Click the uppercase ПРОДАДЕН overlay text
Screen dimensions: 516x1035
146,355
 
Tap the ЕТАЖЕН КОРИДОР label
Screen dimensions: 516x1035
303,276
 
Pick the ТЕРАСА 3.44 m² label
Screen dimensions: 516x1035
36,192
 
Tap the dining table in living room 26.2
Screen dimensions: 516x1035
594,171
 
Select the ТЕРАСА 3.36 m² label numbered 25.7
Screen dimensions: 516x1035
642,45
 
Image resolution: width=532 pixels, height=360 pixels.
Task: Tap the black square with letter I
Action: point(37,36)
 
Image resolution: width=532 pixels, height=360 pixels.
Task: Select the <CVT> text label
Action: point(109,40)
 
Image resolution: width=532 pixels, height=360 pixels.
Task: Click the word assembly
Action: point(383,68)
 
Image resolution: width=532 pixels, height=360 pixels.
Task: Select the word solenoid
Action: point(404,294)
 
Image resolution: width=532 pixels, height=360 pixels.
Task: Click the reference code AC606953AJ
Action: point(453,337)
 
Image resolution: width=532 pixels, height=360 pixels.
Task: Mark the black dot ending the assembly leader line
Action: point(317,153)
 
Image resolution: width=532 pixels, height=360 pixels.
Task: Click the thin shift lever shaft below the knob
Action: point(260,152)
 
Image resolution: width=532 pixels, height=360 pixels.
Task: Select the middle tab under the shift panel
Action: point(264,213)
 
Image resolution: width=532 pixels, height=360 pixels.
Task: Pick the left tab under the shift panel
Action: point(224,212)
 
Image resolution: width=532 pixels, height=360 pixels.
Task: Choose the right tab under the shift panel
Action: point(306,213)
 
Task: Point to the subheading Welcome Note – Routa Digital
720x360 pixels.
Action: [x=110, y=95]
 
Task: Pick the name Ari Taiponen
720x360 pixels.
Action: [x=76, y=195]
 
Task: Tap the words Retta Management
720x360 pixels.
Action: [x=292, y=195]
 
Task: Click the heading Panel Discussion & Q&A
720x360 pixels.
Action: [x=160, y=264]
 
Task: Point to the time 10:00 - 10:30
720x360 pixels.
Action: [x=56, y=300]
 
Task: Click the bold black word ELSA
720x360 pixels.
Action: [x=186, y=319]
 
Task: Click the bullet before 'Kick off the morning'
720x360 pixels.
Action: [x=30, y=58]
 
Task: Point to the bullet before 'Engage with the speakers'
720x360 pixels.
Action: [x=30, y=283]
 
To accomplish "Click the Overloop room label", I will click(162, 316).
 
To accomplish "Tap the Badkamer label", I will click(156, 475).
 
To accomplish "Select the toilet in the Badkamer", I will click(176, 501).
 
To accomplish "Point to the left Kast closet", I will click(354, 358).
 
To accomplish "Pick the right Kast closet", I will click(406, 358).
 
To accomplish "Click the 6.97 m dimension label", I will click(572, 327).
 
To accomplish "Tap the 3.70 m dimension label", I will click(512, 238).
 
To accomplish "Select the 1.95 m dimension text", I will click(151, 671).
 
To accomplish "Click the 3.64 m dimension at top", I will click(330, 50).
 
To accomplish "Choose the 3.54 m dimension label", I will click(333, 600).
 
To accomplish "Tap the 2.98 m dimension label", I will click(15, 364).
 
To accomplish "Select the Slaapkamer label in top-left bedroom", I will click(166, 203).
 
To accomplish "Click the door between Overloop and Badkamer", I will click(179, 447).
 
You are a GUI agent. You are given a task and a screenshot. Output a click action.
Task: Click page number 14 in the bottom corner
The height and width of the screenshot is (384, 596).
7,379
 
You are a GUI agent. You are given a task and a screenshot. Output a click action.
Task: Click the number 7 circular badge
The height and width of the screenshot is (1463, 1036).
+-------+
§ What is required
In the listing, change "bullet" to "marker" in the lines from the one with "Task: Click the bullet" up to and including the one with "Action: [x=30, y=283]". Give back only those lines, with nothing else altered.

§ Exercise answer
Task: Click the marker before 'Kick off the morning'
720x360 pixels.
Action: [x=30, y=58]
 
Task: Point to the marker before 'Engage with the speakers'
720x360 pixels.
Action: [x=30, y=283]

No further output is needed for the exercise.